**EXERCISE INSTRUCTIONS:** What comes back must be the data itself, retyped exactly.

**RECORDS FOR PROCESSING:**
───

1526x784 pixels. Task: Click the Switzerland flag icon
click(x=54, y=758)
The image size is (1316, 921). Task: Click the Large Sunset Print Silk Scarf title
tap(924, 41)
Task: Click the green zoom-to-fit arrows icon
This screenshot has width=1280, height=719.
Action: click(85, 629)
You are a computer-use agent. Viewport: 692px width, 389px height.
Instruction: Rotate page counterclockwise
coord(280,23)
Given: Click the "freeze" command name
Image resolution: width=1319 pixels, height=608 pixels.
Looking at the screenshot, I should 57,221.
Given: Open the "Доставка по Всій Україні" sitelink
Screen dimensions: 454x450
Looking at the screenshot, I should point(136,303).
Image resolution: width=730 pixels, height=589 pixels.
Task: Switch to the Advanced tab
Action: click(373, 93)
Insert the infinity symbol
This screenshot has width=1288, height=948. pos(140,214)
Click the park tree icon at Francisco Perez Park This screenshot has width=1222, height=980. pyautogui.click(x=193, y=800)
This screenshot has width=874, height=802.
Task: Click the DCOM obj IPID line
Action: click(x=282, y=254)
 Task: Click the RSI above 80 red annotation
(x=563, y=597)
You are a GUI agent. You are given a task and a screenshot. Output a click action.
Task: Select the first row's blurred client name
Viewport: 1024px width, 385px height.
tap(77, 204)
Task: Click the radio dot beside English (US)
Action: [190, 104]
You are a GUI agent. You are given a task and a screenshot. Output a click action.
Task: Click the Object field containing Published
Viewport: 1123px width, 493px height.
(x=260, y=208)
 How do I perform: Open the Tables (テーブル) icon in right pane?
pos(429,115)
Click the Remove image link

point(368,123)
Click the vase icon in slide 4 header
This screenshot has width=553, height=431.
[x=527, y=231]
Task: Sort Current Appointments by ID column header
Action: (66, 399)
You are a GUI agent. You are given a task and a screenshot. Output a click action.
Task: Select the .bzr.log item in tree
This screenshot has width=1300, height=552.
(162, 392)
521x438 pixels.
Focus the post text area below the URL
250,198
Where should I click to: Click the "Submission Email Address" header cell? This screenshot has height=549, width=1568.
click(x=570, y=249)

───

**WRITTEN ANSWER:**
1526x784 pixels. Task: Click the Switzerland flag icon
click(x=54, y=758)
The image size is (1316, 921). Task: Click the Large Sunset Print Silk Scarf title
tap(924, 41)
Task: Click the green zoom-to-fit arrows icon
This screenshot has width=1280, height=719.
Action: click(85, 629)
You are a computer-use agent. Viewport: 692px width, 389px height.
Instruction: Rotate page counterclockwise
coord(280,23)
Given: Click the "freeze" command name
Image resolution: width=1319 pixels, height=608 pixels.
Looking at the screenshot, I should 57,221.
Given: Open the "Доставка по Всій Україні" sitelink
Screen dimensions: 454x450
Looking at the screenshot, I should point(136,303).
Image resolution: width=730 pixels, height=589 pixels.
Task: Switch to the Advanced tab
Action: click(373, 93)
Insert the infinity symbol
This screenshot has width=1288, height=948. pos(140,214)
Click the park tree icon at Francisco Perez Park This screenshot has width=1222, height=980. pyautogui.click(x=193, y=800)
This screenshot has width=874, height=802.
Task: Click the DCOM obj IPID line
Action: click(x=282, y=254)
 Task: Click the RSI above 80 red annotation
(x=563, y=597)
You are a GUI agent. You are given a task and a screenshot. Output a click action.
Task: Select the first row's blurred client name
Viewport: 1024px width, 385px height.
tap(77, 204)
Task: Click the radio dot beside English (US)
Action: [190, 104]
You are a GUI agent. You are given a task and a screenshot. Output a click action.
Task: Click the Object field containing Published
Viewport: 1123px width, 493px height.
(x=260, y=208)
 How do I perform: Open the Tables (テーブル) icon in right pane?
pos(429,115)
Click the Remove image link

point(368,123)
Click the vase icon in slide 4 header
This screenshot has width=553, height=431.
[x=527, y=231]
Task: Sort Current Appointments by ID column header
Action: (66, 399)
You are a GUI agent. You are given a task and a screenshot. Output a click action.
Task: Select the .bzr.log item in tree
This screenshot has width=1300, height=552.
(162, 392)
521x438 pixels.
Focus the post text area below the URL
250,198
Where should I click to: Click the "Submission Email Address" header cell? This screenshot has height=549, width=1568.
click(x=570, y=249)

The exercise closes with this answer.